> **Stated task**: Reproduce each of the records below verbatim, preserving every line.

> **Records supplied**:
* BEGIN *
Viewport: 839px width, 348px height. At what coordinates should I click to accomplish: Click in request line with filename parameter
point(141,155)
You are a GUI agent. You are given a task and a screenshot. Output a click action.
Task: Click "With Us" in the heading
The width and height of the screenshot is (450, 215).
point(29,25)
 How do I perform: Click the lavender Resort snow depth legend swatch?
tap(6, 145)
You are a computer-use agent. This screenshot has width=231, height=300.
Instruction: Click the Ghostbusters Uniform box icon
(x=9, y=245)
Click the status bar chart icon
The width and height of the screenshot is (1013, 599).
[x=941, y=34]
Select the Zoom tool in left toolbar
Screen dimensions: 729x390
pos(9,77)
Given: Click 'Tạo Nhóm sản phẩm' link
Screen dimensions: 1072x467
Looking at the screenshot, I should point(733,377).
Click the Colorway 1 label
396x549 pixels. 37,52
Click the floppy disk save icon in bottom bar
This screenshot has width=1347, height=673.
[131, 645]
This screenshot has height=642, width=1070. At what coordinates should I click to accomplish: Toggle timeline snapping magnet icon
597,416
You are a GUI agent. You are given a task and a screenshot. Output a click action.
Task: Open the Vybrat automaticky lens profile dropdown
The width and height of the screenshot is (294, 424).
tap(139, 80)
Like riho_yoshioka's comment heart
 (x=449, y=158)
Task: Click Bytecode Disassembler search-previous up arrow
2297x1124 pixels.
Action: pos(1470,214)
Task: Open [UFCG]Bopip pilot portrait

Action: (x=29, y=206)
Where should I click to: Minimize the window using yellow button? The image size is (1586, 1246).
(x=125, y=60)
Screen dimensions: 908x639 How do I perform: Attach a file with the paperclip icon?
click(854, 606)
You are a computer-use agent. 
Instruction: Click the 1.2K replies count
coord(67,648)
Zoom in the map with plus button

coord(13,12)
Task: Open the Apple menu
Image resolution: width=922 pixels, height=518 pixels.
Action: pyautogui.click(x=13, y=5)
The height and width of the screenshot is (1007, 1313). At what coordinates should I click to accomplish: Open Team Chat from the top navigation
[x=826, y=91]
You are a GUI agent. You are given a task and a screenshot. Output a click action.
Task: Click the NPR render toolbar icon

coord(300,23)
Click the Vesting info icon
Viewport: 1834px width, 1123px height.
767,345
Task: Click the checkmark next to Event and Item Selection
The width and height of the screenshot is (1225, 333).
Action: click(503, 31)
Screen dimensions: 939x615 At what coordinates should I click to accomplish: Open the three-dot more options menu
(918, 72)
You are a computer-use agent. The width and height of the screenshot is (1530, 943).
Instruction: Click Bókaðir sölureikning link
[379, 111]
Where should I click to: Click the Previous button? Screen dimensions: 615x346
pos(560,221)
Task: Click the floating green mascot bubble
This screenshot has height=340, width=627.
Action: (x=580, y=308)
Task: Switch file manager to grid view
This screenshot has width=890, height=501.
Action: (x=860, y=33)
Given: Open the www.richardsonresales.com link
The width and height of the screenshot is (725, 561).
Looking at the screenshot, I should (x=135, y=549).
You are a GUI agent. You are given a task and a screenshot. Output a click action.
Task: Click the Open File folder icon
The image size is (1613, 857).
* END *
> **Result of this task**:
Viewport: 839px width, 348px height. At what coordinates should I click to accomplish: Click in request line with filename parameter
point(141,155)
You are a GUI agent. You are given a task and a screenshot. Output a click action.
Task: Click "With Us" in the heading
The width and height of the screenshot is (450, 215).
point(29,25)
 How do I perform: Click the lavender Resort snow depth legend swatch?
tap(6, 145)
You are a computer-use agent. This screenshot has width=231, height=300.
Instruction: Click the Ghostbusters Uniform box icon
(x=9, y=245)
Click the status bar chart icon
The width and height of the screenshot is (1013, 599).
[x=941, y=34]
Select the Zoom tool in left toolbar
Screen dimensions: 729x390
pos(9,77)
Given: Click 'Tạo Nhóm sản phẩm' link
Screen dimensions: 1072x467
Looking at the screenshot, I should point(733,377).
Click the Colorway 1 label
396x549 pixels. 37,52
Click the floppy disk save icon in bottom bar
This screenshot has width=1347, height=673.
[131, 645]
This screenshot has height=642, width=1070. At what coordinates should I click to accomplish: Toggle timeline snapping magnet icon
597,416
You are a GUI agent. You are given a task and a screenshot. Output a click action.
Task: Open the Vybrat automaticky lens profile dropdown
The width and height of the screenshot is (294, 424).
tap(139, 80)
Like riho_yoshioka's comment heart
 (x=449, y=158)
Task: Click Bytecode Disassembler search-previous up arrow
2297x1124 pixels.
Action: pos(1470,214)
Task: Open [UFCG]Bopip pilot portrait

Action: (x=29, y=206)
Where should I click to: Minimize the window using yellow button? The image size is (1586, 1246).
(x=125, y=60)
Screen dimensions: 908x639 How do I perform: Attach a file with the paperclip icon?
click(854, 606)
You are a computer-use agent. 
Instruction: Click the 1.2K replies count
coord(67,648)
Zoom in the map with plus button

coord(13,12)
Task: Open the Apple menu
Image resolution: width=922 pixels, height=518 pixels.
Action: pyautogui.click(x=13, y=5)
The height and width of the screenshot is (1007, 1313). At what coordinates should I click to accomplish: Open Team Chat from the top navigation
[x=826, y=91]
You are a GUI agent. You are given a task and a screenshot. Output a click action.
Task: Click the NPR render toolbar icon

coord(300,23)
Click the Vesting info icon
Viewport: 1834px width, 1123px height.
767,345
Task: Click the checkmark next to Event and Item Selection
The width and height of the screenshot is (1225, 333).
Action: click(503, 31)
Screen dimensions: 939x615 At what coordinates should I click to accomplish: Open the three-dot more options menu
(918, 72)
You are a computer-use agent. The width and height of the screenshot is (1530, 943).
Instruction: Click Bókaðir sölureikning link
[379, 111]
Where should I click to: Click the Previous button? Screen dimensions: 615x346
pos(560,221)
Task: Click the floating green mascot bubble
This screenshot has height=340, width=627.
Action: (x=580, y=308)
Task: Switch file manager to grid view
This screenshot has width=890, height=501.
Action: (x=860, y=33)
Given: Open the www.richardsonresales.com link
The width and height of the screenshot is (725, 561).
Looking at the screenshot, I should (x=135, y=549).
You are a GUI agent. You are given a task and a screenshot. Output a click action.
Task: Click the Open File folder icon
The image size is (1613, 857).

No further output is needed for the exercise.